随着锂资源迅速枯竭，钠离子电池因其资源丰富、价格低廉和安全性能好等优点而展现出广阔的应用前景，其应用的关键是开发高性能正极材料。Na2MnPO4F因其理论容量高、工作电位高、热稳定性好等优点成为最具发展潜力的正极材料之一，但较低的电子/离子电导率及Mn的Jahn-Teller效应制约了其有效应用。本项目拟采用静电纺丝法构建高效电子/离子混合导电网络来对Na2MnPO4F进行改性：利用中空多孔纳米纤维网络以及原位复合Na3V2(PO4)2F3快离子导体来提高离子电导率；利用V、Mn相互掺杂及原位包覆纳米碳提高电子电导率；利用V掺杂抑制Jahn-Teller效应。通过本项目研究，揭示Na2MnPO4F-Na3V2(PO4)2F3复合协同改性的作用机理及Jahn-Teller效应的抑制机理，明晰中空多孔纳米纤维结构与性能之间的“构效关系”，从而为钠离子电池电极材料的开发应用提供新思路。

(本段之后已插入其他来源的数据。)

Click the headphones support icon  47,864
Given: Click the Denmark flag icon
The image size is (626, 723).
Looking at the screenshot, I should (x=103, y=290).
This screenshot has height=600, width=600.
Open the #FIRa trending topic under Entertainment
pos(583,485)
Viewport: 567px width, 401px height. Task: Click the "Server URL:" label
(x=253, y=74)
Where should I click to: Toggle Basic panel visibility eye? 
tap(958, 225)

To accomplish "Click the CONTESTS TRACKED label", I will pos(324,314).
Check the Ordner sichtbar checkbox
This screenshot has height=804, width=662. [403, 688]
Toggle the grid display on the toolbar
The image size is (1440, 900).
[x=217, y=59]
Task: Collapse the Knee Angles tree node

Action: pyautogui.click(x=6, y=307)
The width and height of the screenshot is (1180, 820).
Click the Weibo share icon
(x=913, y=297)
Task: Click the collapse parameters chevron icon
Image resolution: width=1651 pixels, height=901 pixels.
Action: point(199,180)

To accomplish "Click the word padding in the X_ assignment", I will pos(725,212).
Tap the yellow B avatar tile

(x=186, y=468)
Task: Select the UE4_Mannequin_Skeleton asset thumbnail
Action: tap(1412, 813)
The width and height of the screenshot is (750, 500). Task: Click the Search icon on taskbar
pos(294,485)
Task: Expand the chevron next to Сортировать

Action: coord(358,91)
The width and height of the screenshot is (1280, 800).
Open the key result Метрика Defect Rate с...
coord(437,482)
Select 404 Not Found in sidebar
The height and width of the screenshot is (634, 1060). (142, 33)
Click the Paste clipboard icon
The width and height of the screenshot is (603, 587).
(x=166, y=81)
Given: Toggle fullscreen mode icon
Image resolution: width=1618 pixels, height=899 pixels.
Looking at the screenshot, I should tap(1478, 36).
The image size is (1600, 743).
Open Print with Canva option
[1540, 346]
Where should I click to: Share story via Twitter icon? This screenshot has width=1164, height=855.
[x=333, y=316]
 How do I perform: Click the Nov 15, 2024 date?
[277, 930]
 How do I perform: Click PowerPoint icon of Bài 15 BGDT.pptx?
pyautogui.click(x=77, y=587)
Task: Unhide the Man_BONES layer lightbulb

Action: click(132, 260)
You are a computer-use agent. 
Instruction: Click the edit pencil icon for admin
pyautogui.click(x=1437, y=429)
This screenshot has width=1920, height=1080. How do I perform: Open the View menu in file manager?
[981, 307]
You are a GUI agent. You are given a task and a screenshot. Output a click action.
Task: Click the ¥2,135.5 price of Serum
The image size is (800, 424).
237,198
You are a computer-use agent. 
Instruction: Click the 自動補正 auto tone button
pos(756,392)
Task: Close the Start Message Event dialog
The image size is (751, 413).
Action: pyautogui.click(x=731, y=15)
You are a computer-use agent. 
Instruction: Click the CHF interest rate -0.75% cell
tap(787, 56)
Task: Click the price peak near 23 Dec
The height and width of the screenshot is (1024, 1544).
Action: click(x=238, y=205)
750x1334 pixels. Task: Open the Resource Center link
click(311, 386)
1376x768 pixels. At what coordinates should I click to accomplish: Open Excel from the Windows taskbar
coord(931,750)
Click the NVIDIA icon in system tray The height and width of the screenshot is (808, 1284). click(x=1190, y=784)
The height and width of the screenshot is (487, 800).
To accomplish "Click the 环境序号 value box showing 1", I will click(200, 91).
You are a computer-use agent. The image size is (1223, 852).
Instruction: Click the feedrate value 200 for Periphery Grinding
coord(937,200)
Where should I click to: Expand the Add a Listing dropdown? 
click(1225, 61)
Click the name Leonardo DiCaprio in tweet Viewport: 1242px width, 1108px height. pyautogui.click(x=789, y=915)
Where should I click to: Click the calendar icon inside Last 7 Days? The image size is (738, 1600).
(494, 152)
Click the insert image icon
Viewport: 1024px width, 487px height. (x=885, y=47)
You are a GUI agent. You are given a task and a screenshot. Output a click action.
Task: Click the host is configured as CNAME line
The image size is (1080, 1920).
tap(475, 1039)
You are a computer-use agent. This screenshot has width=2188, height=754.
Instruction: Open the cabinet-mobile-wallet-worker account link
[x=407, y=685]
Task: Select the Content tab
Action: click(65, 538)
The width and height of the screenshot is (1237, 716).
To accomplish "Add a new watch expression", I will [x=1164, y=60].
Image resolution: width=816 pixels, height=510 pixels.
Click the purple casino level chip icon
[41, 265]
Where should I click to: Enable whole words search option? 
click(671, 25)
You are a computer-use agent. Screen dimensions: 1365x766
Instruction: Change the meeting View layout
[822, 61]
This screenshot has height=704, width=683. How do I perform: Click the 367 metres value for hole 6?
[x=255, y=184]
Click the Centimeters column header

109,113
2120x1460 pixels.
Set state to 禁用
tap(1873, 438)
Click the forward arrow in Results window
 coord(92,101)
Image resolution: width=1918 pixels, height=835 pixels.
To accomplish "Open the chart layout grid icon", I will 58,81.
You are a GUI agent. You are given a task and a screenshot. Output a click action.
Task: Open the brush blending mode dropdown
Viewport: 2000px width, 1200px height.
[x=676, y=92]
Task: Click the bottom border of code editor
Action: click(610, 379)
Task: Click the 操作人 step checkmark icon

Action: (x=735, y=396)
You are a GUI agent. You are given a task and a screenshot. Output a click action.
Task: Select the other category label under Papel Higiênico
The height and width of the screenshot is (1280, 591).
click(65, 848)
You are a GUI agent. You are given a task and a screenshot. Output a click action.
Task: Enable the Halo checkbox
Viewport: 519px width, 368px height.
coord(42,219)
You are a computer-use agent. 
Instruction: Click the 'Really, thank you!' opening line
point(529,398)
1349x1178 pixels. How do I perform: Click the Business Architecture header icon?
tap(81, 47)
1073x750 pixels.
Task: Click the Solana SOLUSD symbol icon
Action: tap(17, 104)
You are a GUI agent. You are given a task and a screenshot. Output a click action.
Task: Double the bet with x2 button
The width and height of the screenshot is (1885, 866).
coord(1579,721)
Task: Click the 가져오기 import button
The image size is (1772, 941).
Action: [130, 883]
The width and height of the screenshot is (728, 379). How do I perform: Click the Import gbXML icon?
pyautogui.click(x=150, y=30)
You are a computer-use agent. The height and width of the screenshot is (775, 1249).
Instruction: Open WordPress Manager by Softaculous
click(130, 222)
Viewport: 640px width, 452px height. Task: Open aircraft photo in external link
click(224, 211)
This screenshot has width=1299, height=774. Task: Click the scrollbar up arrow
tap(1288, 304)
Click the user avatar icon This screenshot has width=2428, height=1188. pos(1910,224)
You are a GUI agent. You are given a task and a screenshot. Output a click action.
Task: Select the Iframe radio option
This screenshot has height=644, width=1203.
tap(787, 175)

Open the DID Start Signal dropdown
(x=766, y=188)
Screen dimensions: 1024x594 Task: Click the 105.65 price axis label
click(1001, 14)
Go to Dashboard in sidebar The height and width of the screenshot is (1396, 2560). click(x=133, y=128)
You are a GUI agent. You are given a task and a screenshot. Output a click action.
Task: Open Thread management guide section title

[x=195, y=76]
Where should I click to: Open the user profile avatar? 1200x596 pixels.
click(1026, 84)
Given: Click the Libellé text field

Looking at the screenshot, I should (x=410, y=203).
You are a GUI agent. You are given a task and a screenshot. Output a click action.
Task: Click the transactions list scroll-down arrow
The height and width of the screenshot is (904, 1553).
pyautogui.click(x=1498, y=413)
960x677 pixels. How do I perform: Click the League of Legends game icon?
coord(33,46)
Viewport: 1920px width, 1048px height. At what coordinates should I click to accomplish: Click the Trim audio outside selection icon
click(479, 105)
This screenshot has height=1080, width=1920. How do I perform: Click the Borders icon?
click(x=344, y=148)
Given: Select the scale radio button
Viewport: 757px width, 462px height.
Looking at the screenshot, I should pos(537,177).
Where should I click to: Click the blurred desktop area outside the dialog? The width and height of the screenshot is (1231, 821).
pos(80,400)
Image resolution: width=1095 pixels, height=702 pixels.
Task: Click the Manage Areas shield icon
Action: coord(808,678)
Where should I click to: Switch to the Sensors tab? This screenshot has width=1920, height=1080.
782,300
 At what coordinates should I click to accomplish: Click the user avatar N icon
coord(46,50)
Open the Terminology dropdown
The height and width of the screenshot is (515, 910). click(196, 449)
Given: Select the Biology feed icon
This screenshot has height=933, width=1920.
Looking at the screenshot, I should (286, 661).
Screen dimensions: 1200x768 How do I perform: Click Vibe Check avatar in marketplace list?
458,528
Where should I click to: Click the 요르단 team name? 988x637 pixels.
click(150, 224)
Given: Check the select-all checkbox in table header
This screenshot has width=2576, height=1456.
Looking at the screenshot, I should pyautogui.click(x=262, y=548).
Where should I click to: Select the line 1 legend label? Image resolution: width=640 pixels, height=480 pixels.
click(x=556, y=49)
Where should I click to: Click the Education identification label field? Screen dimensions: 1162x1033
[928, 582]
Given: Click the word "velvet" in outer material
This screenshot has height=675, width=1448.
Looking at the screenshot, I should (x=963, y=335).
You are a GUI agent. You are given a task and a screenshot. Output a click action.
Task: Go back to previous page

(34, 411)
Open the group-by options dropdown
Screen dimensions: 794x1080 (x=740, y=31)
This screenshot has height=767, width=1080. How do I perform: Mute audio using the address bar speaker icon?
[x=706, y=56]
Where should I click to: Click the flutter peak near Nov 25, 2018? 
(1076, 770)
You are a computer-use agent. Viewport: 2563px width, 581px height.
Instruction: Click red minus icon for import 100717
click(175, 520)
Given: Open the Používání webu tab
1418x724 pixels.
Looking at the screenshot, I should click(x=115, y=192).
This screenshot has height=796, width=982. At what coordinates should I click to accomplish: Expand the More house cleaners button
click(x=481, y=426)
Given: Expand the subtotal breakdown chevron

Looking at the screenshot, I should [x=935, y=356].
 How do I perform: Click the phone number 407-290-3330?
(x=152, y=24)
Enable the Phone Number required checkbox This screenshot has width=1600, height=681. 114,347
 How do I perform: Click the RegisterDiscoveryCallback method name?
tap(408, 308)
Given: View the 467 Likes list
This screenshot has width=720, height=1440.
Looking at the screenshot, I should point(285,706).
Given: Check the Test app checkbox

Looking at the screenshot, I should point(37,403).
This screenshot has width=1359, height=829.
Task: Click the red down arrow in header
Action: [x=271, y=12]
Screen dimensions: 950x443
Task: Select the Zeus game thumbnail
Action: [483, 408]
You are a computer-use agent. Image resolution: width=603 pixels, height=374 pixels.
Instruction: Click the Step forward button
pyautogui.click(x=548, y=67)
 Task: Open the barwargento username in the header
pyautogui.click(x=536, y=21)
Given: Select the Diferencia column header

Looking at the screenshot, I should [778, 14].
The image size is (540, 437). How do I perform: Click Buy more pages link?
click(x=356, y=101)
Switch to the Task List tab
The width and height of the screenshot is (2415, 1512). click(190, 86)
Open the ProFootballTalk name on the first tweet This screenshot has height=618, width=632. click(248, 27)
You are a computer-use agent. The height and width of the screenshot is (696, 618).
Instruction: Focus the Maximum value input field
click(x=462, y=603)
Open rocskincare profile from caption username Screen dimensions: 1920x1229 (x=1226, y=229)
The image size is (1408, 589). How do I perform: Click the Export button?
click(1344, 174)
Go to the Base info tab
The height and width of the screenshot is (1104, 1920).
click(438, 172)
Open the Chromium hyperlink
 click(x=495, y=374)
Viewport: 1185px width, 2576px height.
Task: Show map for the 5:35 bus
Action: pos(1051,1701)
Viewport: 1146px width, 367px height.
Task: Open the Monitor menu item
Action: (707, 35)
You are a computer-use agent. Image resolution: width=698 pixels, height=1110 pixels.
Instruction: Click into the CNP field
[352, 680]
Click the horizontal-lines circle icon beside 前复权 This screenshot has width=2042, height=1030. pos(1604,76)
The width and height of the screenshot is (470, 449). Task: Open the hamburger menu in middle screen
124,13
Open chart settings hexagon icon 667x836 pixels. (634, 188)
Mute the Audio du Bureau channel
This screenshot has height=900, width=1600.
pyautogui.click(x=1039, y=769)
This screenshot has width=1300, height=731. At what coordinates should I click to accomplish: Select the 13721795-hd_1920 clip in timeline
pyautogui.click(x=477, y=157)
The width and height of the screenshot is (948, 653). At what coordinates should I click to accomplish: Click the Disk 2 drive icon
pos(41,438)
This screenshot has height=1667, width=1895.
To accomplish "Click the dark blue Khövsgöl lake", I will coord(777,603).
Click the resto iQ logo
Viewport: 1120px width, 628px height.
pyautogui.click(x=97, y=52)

With the depletion of lithium resources, sodium-ion batteries have been considered as promising candidates for large-scale applications because of the advantages such as abundance of sodium resources, low cost and high safety, etc. The development of cathodes with excellent performances is the key to the application of sodium-ion batteries. Na2MnPO4F shows high development potentiality because of its high theoretical capacity, high working potential and excellent thermo-stability. However, the low electronic and ionic conductivities, and Jahn-Teller effect hinder its practical application. In this project, we introduce electrospining method to build a high conductive network for electron and ion, and thus to improve the performance of Na2MnPO4F. Firstly, the ionic conductivity can be enhanced through building of nano porous hollow fiber network and in-situ synthesizing Na3V2(PO4)2F3 fast ion conductor and Na2MnPO4F composite. Secondly, the in-situ coating of nano carbon and the mutual doping of V and Mn will increase the electronic conductivity of the composite material. Thirdly, Jahn-Teller effect can be restrained by V-doping. The study shows the mechanism of the synergistic effect of Na2MnPO4F-Na3V2(PO4)2F3 composite, the mechanism of restaining Jahn-Teller effect, and "structure-performance" relationship between the structure of nano porous hollow fiber and electrochemical properties. These all can provide new ideas for the development and application of the electrode materials for sodium-ion battery.